─── Listed entries

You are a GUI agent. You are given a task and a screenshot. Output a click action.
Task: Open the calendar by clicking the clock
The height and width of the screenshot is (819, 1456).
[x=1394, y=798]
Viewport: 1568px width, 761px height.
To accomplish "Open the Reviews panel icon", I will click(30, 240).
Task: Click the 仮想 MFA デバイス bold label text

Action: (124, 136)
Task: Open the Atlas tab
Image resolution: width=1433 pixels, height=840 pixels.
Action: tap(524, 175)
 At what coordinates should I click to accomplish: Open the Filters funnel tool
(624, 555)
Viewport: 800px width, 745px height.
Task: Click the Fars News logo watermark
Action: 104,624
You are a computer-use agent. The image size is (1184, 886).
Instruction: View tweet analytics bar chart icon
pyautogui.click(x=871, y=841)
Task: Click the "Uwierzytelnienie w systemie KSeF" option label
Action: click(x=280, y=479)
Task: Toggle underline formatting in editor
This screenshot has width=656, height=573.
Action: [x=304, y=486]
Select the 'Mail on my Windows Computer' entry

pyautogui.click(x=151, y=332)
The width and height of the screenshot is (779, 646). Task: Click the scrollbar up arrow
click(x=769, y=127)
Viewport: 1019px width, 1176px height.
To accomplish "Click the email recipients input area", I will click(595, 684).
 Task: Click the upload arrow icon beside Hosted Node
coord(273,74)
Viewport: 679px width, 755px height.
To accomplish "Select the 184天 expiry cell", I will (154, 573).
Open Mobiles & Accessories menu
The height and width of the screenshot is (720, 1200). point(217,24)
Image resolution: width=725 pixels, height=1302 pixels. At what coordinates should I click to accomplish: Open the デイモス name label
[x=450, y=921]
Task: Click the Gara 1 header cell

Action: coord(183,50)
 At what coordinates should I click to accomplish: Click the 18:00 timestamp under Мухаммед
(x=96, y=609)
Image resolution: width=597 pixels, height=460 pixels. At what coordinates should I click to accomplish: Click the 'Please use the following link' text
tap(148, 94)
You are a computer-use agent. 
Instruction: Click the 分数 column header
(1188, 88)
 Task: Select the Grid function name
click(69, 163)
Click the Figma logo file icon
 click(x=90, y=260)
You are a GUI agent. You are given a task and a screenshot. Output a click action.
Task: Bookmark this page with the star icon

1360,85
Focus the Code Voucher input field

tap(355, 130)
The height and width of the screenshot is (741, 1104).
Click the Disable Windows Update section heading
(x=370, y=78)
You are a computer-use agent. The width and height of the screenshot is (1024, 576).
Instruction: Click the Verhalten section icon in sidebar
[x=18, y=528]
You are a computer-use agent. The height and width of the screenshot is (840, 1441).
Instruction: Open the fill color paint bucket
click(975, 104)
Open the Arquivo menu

──────

What you need to do: Render every line of the material above as a JSON list of strings, one string per line, and omit the blank lines.

Solved exercise:
[
  "You are a GUI agent. You are given a task and a screenshot. Output a click action.",
  "Task: Open the calendar by clicking the clock",
  "The height and width of the screenshot is (819, 1456).",
  "[x=1394, y=798]",
  "Viewport: 1568px width, 761px height.",
  "To accomplish \"Open the Reviews panel icon\", I will click(30, 240).",
  "Task: Click the 仮想 MFA デバイス bold label text",
  "Action: (124, 136)",
  "Task: Open the Atlas tab",
  "Image resolution: width=1433 pixels, height=840 pixels.",
  "Action: tap(524, 175)",
  " At what coordinates should I click to accomplish: Open the Filters funnel tool",
  "(624, 555)",
  "Viewport: 800px width, 745px height.",
  "Task: Click the Fars News logo watermark",
  "Action: 104,624",
  "You are a computer-use agent. The image size is (1184, 886).",
  "Instruction: View tweet analytics bar chart icon",
  "pyautogui.click(x=871, y=841)",
  "Task: Click the \"Uwierzytelnienie w systemie KSeF\" option label",
  "Action: click(x=280, y=479)",
  "Task: Toggle underline formatting in editor",
  "This screenshot has width=656, height=573.",
  "Action: [x=304, y=486]",
  "Select the 'Mail on my Windows Computer' entry",
  "pyautogui.click(x=151, y=332)",
  "The width and height of the screenshot is (779, 646). Task: Click the scrollbar up arrow",
  "click(x=769, y=127)",
  "Viewport: 1019px width, 1176px height.",
  "To accomplish \"Click the email recipients input area\", I will click(595, 684).",
  " Task: Click the upload arrow icon beside Hosted Node",
  "coord(273,74)",
  "Viewport: 679px width, 755px height.",
  "To accomplish \"Select the 184天 expiry cell\", I will (154, 573).",
  "Open Mobiles & Accessories menu",
  "The height and width of the screenshot is (720, 1200). point(217,24)",
  "Image resolution: width=725 pixels, height=1302 pixels. At what coordinates should I click to accomplish: Open the デイモス name label",
  "[x=450, y=921]",
  "Task: Click the Gara 1 header cell",
  "Action: coord(183,50)",
  " At what coordinates should I click to accomplish: Click the 18:00 timestamp under Мухаммед",
  "(x=96, y=609)",
  "Image resolution: width=597 pixels, height=460 pixels. At what coordinates should I click to accomplish: Click the 'Please use the following link' text",
  "tap(148, 94)",
  "You are a computer-use agent. ",
  "Instruction: Click the 分数 column header",
  "(1188, 88)",
  " Task: Select the Grid function name",
  "click(69, 163)",
  "Click the Figma logo file icon",
  " click(x=90, y=260)",
  "You are a GUI agent. You are given a task and a screenshot. Output a click action.",
  "Task: Bookmark this page with the star icon",
  "1360,85",
  "Focus the Code Voucher input field",
  "tap(355, 130)",
  "The height and width of the screenshot is (741, 1104).",
  "Click the Disable Windows Update section heading",
  "(x=370, y=78)",
  "You are a computer-use agent. The width and height of the screenshot is (1024, 576).",
  "Instruction: Click the Verhalten section icon in sidebar",
  "[x=18, y=528]",
  "You are a computer-use agent. The height and width of the screenshot is (840, 1441).",
  "Instruction: Open the fill color paint bucket",
  "click(975, 104)",
  "Open the Arquivo menu"
]